La question qui se pose : et si nous nous retrouvions pour fumer le calumet de la paix ? Une question difficile à entendre pour certains d’entre nous tant les fractures sont profondes. Mais tenter de lénifier cette question pour ne pas choquer, c’est aussi ne pas faire preuve de respect vis-à-vis des victimes civiles et militaires. C’est aussi ne pas compatir à la souffrance des familles des défunts. Enfin, traiter cette question, c’est résister aux situations destructrices de notre condition humaine d’autant que par les temps qui courent, le mot résister revient souvent.
Certes, cela pourrait paraître inapproprié au moment où chaque Malien est préoccupé par le front de Tinzouatene.
Pour un bénéfice commun : la paix
La situation est cauchemardesque. Au point que la paix devient de plus en plus une utopie irréalisable. Mais, ne jetons pas le bébé avec l’eau du bain. Évidemment, le mot résistance semble être déprécié. Pourtant, il dit quelque chose de notre capacité à rejeter la violence, la domination, l’humiliation, la chosification du genre humain. Résister, c’est donc œuvrer ensemble pour obtenir un bénéfice commun : la paix.
Par exemple, à la fin du 19e et au début du 20e siècle, Babemba Traoré, Firhoun Ag Alinsar et tant d’autres chefs ont dit non à la pénétration coloniale. L’Occident humaniste de Winston Churchill, du Général de Gaulle, de Franklin Roosevelt, etc., a gagné la guerre contre le nazisme d’Hitler et le fascisme de Mussolini. Les panafricanistes tels que Modibo Kéita, Léopold Sédar Senghor, Diori Hamani, Houphouët-Boigny, Kwame Krumah, Maurice Yaméogo ou Sékou Touré ont lutté contre les abus du pouvoir colonial pour la dignité de leurs peuples. La liste peut être longue.
Aider le genre humain à progresser
Si être résistant, c’est se dépasser soi-même pour se mettre au service des grandes causes pour aider le genre humain à progresser, alors nous ne devons pas nous priver des outils politiques, scientifiques, citoyens et démocratiques pour y parvenir.
À propos des batailles actuelles entre les FAMa et le CSP-PDA, il est utile d’ouvrir de nouveaux canaux de dialogue pour sortir du conflit permanent. Il reste donc à construire un vrai projet politique, adossé sur un plan de maîtrise sécuritaire pragmatique. Ce n’est pas inutile de rappeler que les désaccords entre le CSP-PDA et l’exécutif malien sont avant tout politiques.

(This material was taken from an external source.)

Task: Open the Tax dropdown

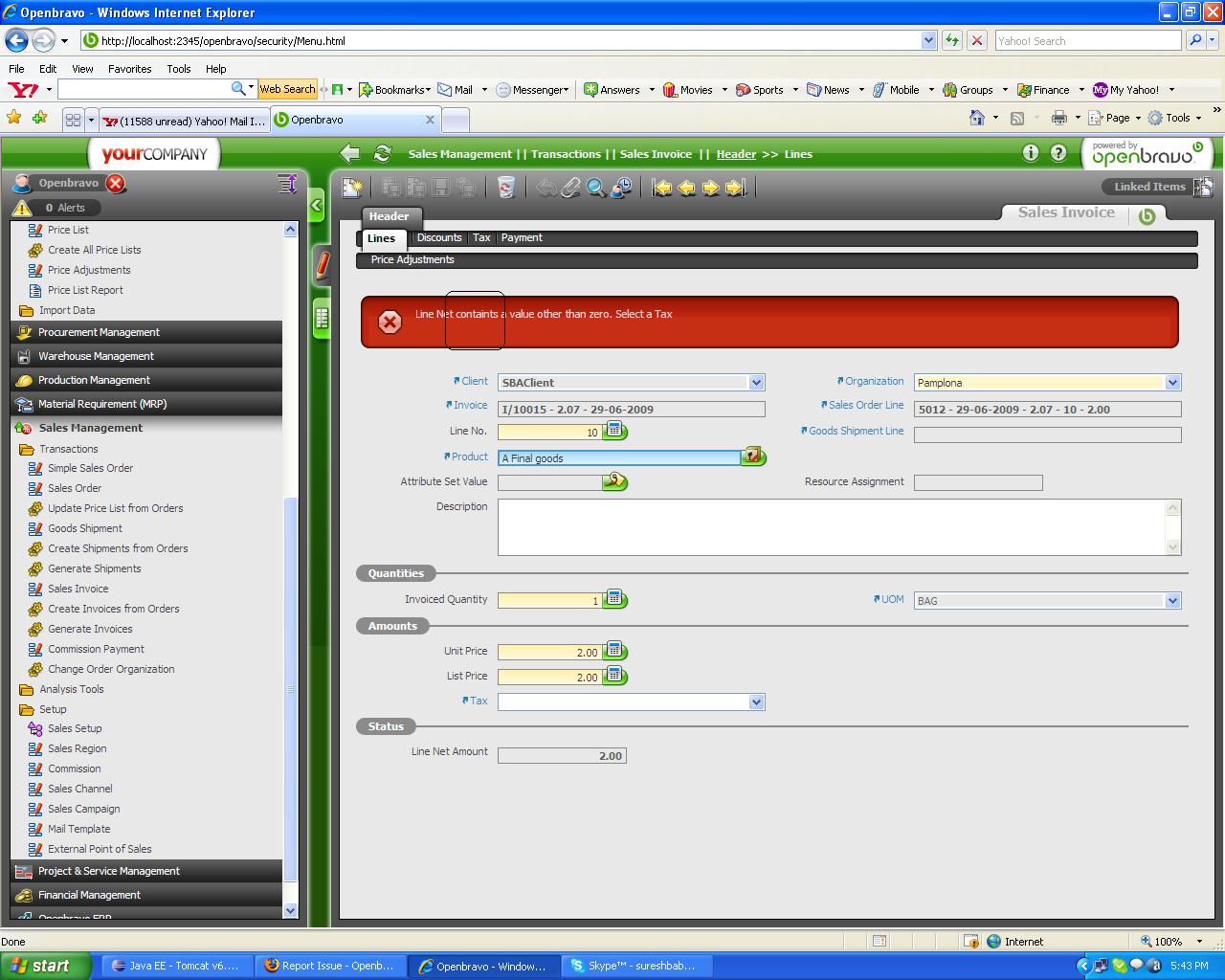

Par conséquent, leur règlement ne peut être que politique. Enfin, nos illustres aïeux nous observent. Ils nous rappellent l’importance de notre patrimoine à protéger et à transmettre. Ils en seront fiers si nous nous accordons pour nous tourner résolument vers la paix et de la liberté de vivre.
Comme la démocratie, la paix se cultive. Cultivons-la en tentant de répondre à cette question : si vous étiez médecin, quel diagnostic feriez-vous du Mali ? Quant à moi, je dirai que “le malade souffre d’un déficit de compréhension mutuelle et de vision”.